Of course, this assumes that the whole set of data used to dereference
the uri is available through a single SPARQL endpoint, but I thought
this was one of Daniel's assumptions.

  pa

> 
> If you know that you want both forward and reverse behaviour then to
> be you should probably utilise a SPARQL endpoint and page through the
> possible results with OFFSET and LIMIT until you don't get anymore
> results.
> 
> In relation to the Bio2RDF results, the URI that you dereference with
> the federated queries is a mixture of what you could get at a
> particular set of endpoints, with some forward and some reverse
> relations, configured so that the system won't go down just from the
> weight of someone trying to effectively do DESCRIBE
> <http://bio2rdf.org/taxon:9606>. That would be linked to in a few
> hundred thousand places, but still only has a few forward construct
> triples that come out of the taxonomy database. In this case, the
> direction of the relationship is important in real world terms because
> it the size of the relationship.
> 
> Insisting that whenever someone wants to get information about a
> taxonomy identifier (or some other classification method) that they
> have to also get everything else possibly related to it would cause a
> mountain of information.

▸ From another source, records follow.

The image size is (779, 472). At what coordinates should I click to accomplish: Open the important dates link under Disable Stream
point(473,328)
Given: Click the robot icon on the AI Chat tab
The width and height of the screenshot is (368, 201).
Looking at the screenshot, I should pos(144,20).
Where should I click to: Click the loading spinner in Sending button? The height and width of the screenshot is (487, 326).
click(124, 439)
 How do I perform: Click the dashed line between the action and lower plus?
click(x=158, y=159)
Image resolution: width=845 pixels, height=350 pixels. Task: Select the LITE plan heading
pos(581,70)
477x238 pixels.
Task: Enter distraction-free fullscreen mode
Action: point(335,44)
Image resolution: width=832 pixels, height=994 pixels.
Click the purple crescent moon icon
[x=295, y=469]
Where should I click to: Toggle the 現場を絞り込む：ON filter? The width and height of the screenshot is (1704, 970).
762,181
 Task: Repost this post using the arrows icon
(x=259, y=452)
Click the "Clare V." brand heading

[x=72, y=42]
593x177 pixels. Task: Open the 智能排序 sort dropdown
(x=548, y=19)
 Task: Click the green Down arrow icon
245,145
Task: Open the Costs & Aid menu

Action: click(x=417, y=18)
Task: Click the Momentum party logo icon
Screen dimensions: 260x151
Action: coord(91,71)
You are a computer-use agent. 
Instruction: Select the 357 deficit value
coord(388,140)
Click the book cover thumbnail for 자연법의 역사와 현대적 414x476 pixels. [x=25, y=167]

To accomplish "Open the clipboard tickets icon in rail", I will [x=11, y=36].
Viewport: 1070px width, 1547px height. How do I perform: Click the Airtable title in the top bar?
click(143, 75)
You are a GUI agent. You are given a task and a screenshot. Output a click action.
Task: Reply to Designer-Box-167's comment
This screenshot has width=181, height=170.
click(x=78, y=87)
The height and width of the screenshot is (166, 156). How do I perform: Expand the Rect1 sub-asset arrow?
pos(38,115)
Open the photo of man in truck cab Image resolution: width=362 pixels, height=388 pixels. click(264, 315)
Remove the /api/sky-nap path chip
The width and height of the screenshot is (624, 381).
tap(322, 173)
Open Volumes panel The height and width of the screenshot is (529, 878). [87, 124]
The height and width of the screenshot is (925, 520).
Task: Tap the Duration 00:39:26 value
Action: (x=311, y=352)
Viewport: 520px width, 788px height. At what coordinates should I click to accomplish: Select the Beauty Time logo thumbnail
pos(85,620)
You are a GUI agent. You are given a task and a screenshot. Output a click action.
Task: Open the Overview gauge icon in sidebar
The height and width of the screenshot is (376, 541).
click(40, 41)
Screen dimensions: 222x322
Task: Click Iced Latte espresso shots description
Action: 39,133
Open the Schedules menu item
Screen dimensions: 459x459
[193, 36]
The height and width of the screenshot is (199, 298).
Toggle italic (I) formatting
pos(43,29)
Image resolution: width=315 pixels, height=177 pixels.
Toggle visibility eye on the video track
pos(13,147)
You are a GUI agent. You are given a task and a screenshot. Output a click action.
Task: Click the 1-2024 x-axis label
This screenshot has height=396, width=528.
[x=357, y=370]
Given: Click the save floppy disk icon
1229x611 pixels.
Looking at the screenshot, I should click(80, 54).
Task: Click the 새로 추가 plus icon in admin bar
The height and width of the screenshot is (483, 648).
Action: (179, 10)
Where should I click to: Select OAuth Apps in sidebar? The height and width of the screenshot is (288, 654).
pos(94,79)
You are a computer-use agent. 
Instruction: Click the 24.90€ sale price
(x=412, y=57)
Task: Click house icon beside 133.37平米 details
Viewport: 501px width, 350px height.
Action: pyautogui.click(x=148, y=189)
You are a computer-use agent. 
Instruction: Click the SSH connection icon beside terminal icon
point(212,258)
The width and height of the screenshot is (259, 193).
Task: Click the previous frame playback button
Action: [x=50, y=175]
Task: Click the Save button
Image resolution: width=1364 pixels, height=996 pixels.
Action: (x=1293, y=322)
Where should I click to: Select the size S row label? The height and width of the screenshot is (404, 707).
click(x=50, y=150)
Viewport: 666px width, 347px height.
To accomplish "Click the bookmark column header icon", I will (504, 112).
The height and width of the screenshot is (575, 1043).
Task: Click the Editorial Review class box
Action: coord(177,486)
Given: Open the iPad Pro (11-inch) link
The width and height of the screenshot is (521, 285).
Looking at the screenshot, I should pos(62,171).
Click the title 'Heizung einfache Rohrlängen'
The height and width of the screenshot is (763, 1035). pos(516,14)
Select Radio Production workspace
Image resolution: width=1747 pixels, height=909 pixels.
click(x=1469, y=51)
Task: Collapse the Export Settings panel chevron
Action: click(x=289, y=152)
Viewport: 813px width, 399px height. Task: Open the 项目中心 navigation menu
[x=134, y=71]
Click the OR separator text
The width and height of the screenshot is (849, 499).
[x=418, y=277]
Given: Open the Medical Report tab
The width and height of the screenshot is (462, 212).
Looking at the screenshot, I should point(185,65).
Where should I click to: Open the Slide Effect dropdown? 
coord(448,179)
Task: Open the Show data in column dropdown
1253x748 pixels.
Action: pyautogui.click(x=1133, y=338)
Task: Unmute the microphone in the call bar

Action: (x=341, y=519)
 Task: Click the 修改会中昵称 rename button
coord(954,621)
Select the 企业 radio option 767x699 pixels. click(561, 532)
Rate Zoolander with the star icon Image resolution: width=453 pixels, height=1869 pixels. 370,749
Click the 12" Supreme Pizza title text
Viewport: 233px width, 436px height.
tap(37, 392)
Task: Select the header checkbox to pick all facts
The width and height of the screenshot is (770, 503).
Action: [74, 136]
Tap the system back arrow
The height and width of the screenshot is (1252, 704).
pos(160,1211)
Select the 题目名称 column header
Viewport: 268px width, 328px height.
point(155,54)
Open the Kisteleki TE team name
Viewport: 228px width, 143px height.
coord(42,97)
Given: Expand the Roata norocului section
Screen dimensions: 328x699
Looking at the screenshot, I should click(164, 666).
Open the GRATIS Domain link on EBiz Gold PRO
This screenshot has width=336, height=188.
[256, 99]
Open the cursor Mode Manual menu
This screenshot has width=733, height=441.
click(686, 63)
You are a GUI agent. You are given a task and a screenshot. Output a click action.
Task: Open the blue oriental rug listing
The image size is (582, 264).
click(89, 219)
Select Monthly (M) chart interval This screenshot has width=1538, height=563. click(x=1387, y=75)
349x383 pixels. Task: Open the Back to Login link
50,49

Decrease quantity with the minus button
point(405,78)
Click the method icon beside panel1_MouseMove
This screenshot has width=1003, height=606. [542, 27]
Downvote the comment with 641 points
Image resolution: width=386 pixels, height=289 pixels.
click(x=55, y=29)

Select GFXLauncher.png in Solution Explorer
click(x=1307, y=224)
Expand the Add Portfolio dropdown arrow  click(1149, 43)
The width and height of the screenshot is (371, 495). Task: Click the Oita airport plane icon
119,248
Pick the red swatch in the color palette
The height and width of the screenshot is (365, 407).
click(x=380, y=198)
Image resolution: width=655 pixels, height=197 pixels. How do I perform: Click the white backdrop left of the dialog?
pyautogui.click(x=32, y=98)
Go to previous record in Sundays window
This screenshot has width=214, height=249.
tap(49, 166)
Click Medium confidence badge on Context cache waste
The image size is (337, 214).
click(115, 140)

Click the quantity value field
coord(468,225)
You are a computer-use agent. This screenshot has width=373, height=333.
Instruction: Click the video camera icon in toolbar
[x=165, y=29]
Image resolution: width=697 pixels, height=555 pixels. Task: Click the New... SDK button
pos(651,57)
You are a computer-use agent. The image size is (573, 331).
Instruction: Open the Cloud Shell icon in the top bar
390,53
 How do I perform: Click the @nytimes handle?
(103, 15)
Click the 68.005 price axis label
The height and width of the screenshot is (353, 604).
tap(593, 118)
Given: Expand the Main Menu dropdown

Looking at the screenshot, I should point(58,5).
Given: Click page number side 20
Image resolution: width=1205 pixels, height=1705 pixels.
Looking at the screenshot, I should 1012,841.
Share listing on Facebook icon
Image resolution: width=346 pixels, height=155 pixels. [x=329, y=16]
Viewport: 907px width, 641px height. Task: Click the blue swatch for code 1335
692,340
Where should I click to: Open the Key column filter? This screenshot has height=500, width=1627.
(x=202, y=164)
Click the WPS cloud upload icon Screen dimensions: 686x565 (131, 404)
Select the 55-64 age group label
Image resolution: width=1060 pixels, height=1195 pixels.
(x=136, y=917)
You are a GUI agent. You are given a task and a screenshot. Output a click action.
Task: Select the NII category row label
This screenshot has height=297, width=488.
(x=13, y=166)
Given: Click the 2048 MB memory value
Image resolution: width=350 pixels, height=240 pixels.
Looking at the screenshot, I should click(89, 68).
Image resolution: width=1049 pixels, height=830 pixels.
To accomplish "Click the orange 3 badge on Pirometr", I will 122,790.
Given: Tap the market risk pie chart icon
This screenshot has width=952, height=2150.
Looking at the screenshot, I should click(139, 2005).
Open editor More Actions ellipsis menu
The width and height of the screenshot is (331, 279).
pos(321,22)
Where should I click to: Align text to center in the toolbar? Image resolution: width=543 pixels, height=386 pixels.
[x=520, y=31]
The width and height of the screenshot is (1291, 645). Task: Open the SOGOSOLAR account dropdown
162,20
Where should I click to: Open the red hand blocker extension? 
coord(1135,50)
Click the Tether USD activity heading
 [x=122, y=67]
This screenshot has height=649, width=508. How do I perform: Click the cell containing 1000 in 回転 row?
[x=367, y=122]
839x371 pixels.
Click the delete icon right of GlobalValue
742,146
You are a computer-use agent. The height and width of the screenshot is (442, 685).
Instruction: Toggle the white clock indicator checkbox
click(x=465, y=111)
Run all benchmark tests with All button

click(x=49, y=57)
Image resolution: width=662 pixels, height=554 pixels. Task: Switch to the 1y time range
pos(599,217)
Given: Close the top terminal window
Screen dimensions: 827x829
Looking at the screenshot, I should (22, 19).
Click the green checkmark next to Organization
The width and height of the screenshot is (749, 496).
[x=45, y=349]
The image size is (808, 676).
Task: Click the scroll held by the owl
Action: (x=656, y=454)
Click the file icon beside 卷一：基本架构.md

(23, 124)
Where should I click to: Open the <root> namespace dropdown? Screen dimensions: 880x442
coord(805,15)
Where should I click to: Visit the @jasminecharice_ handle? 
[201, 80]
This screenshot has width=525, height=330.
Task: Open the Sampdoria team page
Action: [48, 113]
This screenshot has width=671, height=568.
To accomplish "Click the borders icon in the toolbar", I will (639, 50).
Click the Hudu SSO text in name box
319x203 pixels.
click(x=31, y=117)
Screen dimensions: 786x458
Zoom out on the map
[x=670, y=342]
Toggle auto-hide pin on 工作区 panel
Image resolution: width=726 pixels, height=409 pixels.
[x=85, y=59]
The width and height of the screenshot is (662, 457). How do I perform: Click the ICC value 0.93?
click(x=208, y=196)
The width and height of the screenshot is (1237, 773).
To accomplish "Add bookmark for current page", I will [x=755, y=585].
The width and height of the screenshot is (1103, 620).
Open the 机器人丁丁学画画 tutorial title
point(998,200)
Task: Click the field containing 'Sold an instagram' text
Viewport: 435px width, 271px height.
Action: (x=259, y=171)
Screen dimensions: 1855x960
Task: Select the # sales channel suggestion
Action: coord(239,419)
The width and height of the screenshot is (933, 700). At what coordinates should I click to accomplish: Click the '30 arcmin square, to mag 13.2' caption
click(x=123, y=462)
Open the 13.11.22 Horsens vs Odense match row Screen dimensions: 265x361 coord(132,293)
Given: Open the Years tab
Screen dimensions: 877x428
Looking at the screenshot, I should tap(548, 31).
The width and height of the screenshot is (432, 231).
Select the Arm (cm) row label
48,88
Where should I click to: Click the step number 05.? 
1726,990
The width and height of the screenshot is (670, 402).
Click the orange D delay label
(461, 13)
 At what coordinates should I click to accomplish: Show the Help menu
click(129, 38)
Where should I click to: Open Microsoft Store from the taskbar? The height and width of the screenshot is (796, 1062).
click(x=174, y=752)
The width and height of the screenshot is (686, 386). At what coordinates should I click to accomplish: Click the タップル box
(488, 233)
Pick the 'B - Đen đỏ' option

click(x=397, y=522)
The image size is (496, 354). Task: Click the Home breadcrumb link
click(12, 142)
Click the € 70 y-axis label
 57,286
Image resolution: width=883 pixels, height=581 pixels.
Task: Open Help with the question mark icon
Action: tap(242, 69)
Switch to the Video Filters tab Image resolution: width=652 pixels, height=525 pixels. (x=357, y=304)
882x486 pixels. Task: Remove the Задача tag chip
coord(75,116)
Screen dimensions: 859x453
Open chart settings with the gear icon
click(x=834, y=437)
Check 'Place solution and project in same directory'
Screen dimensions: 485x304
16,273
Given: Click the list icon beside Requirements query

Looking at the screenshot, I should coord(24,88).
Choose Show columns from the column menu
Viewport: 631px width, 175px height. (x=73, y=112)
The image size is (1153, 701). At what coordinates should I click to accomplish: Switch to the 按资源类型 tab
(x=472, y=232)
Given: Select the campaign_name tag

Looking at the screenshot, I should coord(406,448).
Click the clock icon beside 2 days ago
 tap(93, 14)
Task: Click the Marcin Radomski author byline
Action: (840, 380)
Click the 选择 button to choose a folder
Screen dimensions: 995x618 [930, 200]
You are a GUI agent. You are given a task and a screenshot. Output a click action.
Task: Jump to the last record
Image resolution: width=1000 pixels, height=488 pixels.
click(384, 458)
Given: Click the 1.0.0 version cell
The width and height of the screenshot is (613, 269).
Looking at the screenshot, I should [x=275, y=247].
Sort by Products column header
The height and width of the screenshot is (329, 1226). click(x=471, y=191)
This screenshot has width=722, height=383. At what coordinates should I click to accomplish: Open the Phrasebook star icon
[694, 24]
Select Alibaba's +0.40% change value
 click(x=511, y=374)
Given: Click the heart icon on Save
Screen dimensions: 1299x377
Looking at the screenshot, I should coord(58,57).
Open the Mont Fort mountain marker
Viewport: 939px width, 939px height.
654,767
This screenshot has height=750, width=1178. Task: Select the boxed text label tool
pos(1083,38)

This is why [1] [2] [3] etc. are available
> for people wanting to get more related links. (although there may be
> slow endpoints that make each of those quite long operations)
> 
> Admittedly, the results for resolving Bio2RDF URI's come from multiple
> endpoints, so if you just focused on a single Bio2RDF SPARQL endpoint
> you would get reasonable results from DESCRIBE most of the time.
> 
> Cheers,
> 
> Peter
> 
> [1] http://qut.bio2rdf.org/pageoffset1/links/taxon:9606
> [2] http://qut.bio2rdf.org/pageoffset2/links/taxon:9606
> [3] http://qut.bio2rdf.org/pageoffset3/links/taxon:9606
> 
> 2009/5/21 Pierre-Antoine Champin <swlists-040405@champin.net>:
>> I would expect that a DESCRIBE query to the SPARQL endpoint return what
>> I get when dereferencing the URI.
>>
>>  pa

Received on Thursday, 21 May 2009 09:51:57 UTC